A symptom of ‘stress’ in men and women is the gastric ulcer which is not commonly the product of disease or parasite but in pigeon racing we are not so concerned with the effect of ulcers on pigeons as with the effect of ‘stress’ or the general adaptation syndrome.

I suppose that the average fancier (after reading the above) will be wondering at what stage plenty of living space suddenly becomes ‘overcrowded’. Well, the problem cannot be solved by prescribing a certain number of cubic feet of air per pigeon. When the first Factory Acts were compiled a clause donated 400 cubic feet per factory operator as the mean. It was then discovered that this amount of cubic air could be provided if the operator sat in a vertical funnel 1ft square and 400ft high! Factory space divided up in this way would still have meant gross overcrowding.

Overcrowding is bound up with several things in a pigeon loft, apart from the amount of breathable air per pigeon. The first requisite is for a very large nestbox provided with facilities for housing two nestbowls, not one. It is natural for a nesting pair to look round and find a new nesting site when the youngsters are fully feathered. If the nestboxes are small, and every one in the section is occupied by a breeding pair, fights between cocks, with a consequent bigger percentage of unfilled eggs is inevitable.

An experiment in overcrowding was made with mice. If a colony is established with plenty of room their numbers increase rapidly. When the space was reduced to a point of overcrowding the rate of reproduction reduced. Fighting developed. Litters became smaller and a number of females stopped breeding. In some instances, mothers ate their young. Numbers died from ‘stress’ but not from any disease or injury. This occurred even though the supply of food was ample.
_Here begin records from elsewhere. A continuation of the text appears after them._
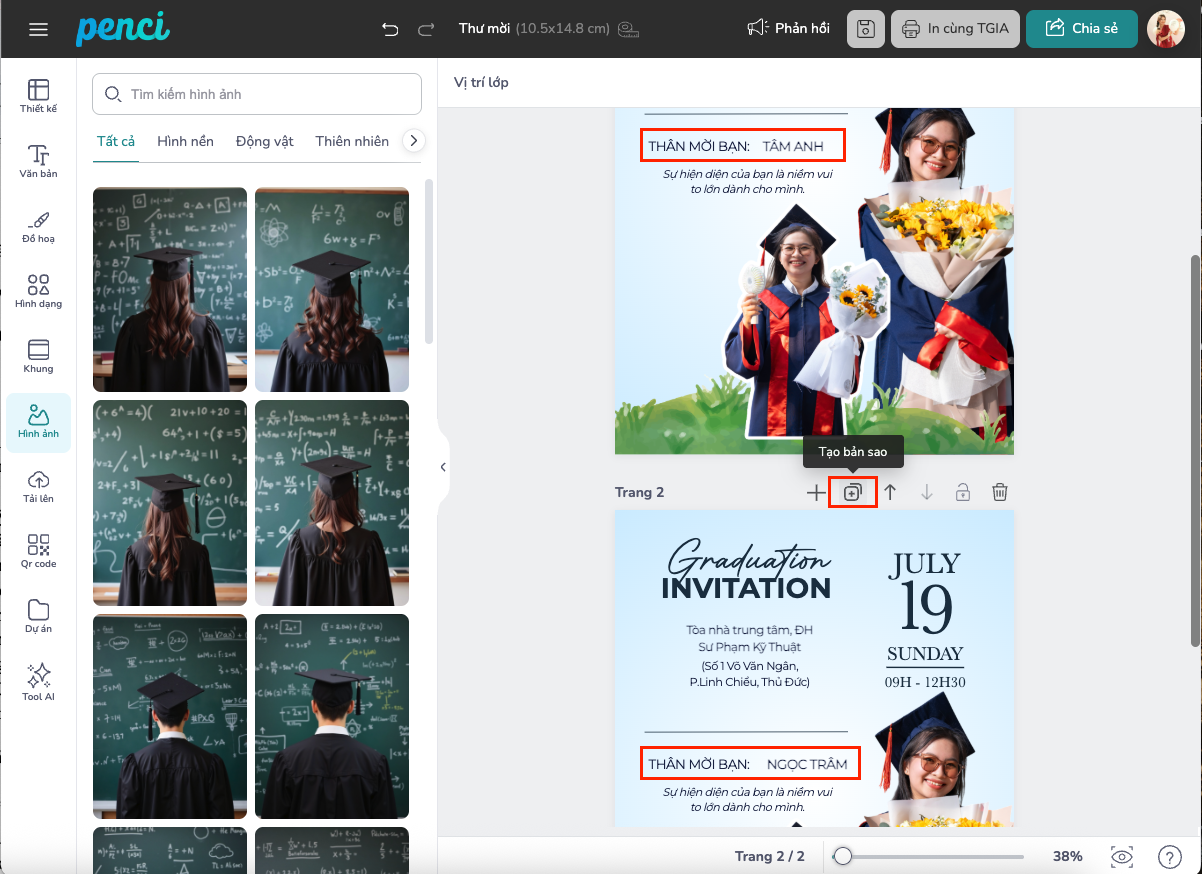
Task: Delete page 2 with trash icon
Action: click(999, 492)
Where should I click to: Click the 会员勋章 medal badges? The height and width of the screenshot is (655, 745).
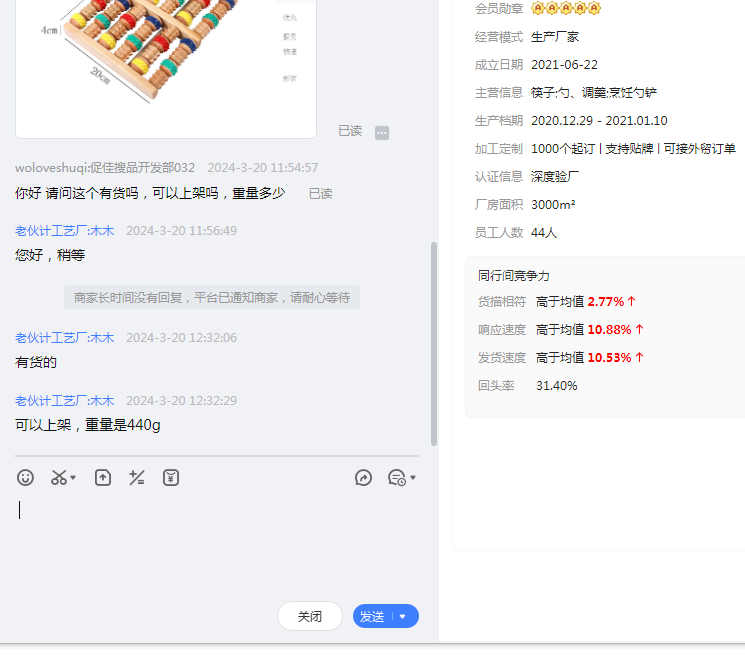click(566, 9)
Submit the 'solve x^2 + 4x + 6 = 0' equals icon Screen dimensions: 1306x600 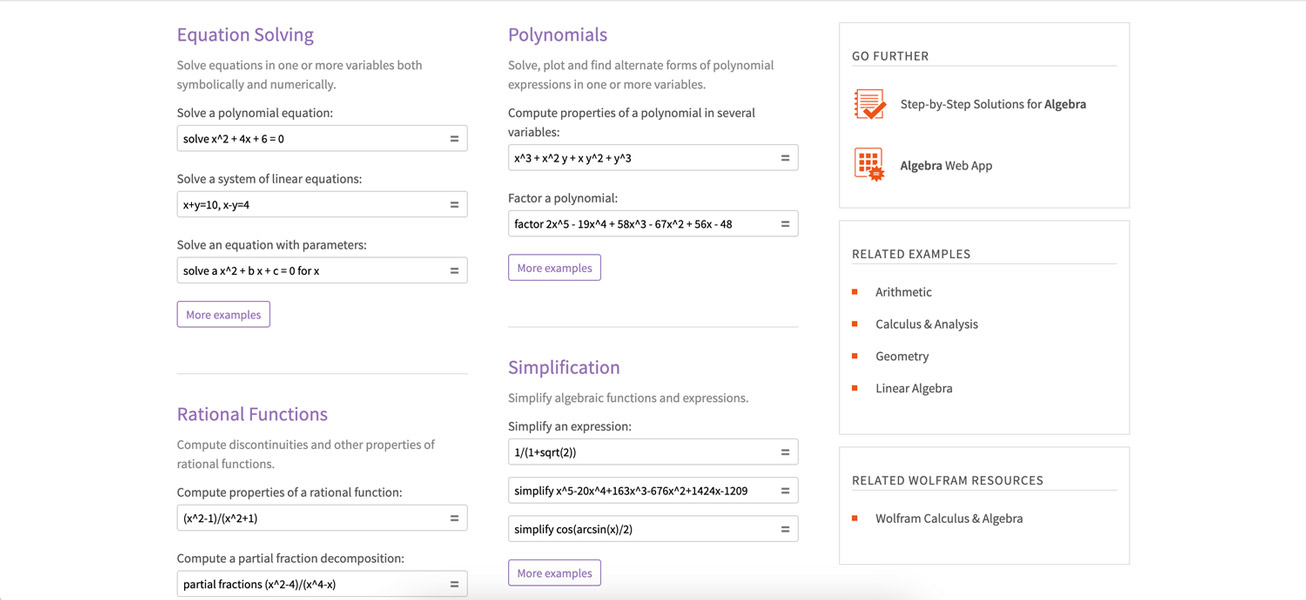(454, 139)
Thus, a phenomenon, very similar to the medical adaptation syndrome, can occur in animals in response to overcrowding without a shortage of food and without the incidence of disease or parasitation.
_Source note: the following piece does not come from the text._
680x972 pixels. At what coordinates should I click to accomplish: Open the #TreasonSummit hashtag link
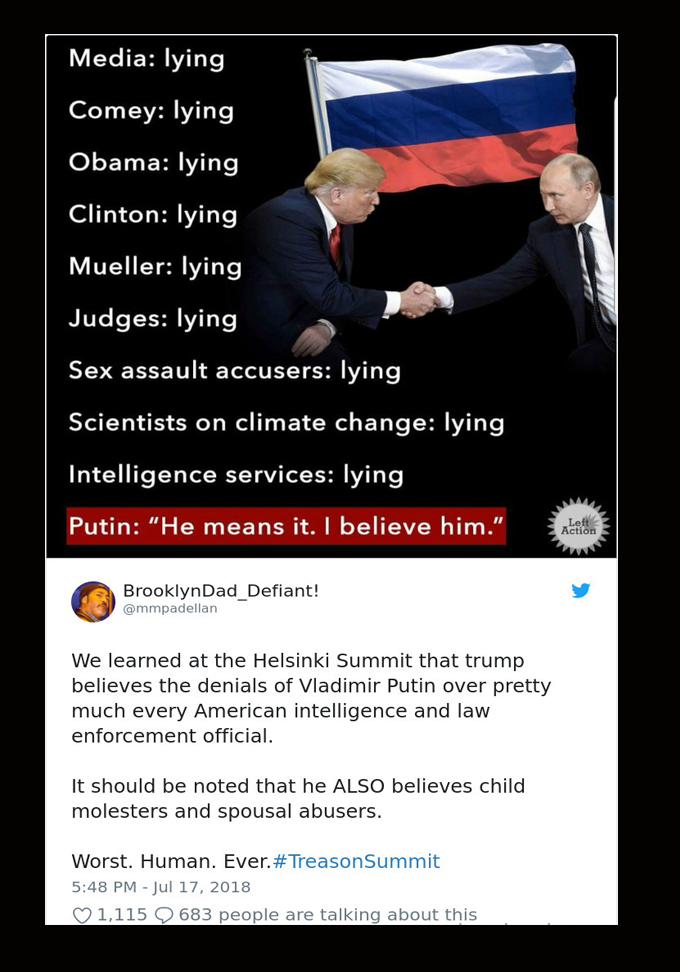click(x=356, y=861)
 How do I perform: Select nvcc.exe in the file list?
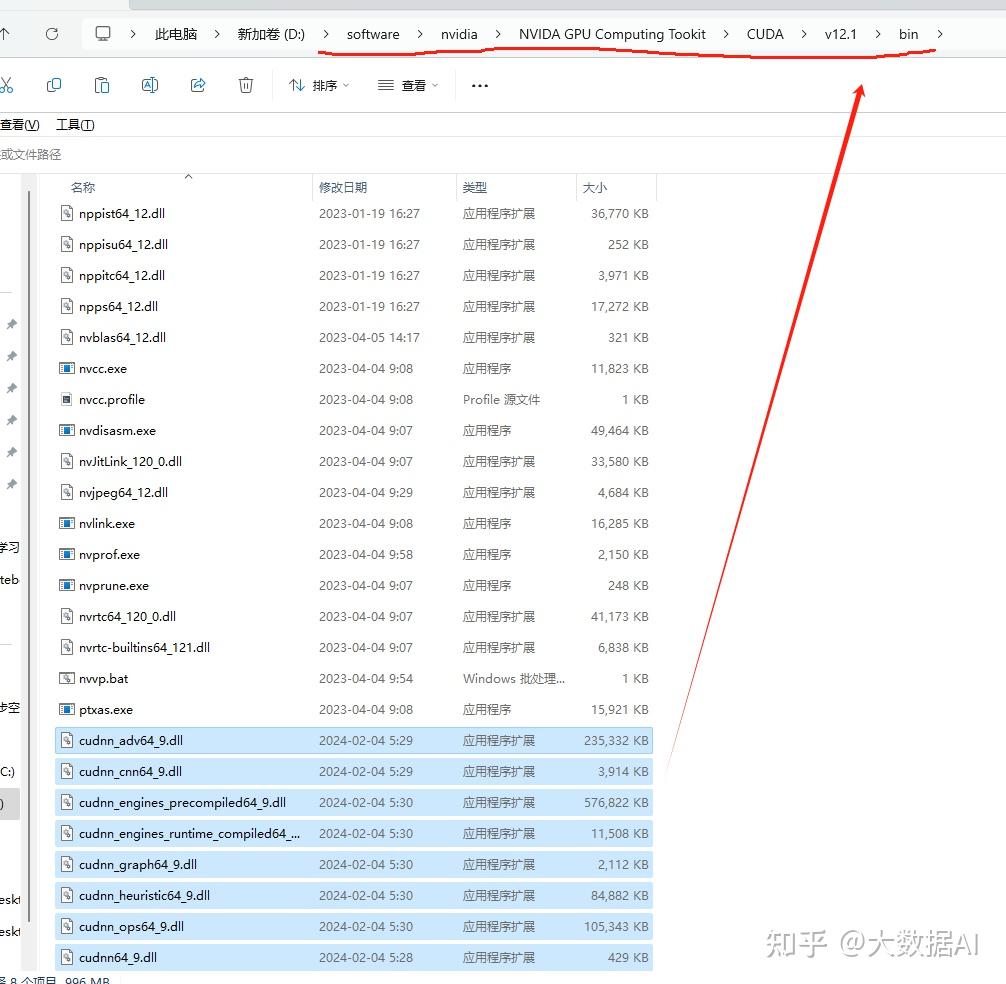click(x=102, y=368)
As I have said before, too many fanciers who want to be ‘small fanciers’ either for economic or other reasons try to implement their ambition by erecting tiny lofts. This is false economy. A loft costs comparatively little to keep regardless of its size. The fancier’s expenses are heaviest in the direction of food, training and club and race fees, etc. Therefore, all those new starters who are contemplating the erection of a loft should discard any idea they might have for a ‘small’ structure. Keep a small number of birds by all means, but give them as much room as possible.

If you can afford to keep only a dozen pigeons put up a loft not less than 15ft long by 7-8ft wide. Put a corridor through the front of it (end to end) and partition off the remainder into small sections formed by wire mesh on frames. Let each breeding pair have two very large nestboxes and see that every bird in the loft has the choice of three perches. Flyaways in such conditions are almost impossible. Infectious diseases in such a loft, containing only six pairs of birds, will be a rarity; so will fighting, while the fertility rate of eggs should be near 90% / l00%, always supposing that the loft is given four-wall ventilation.

If every fancier went to his loft now and reduced his numbers by 30% at least, the remainder of his birds would immediately betray better form and fitness. They would be happier, satisfied in their environment, livelier, longer lived.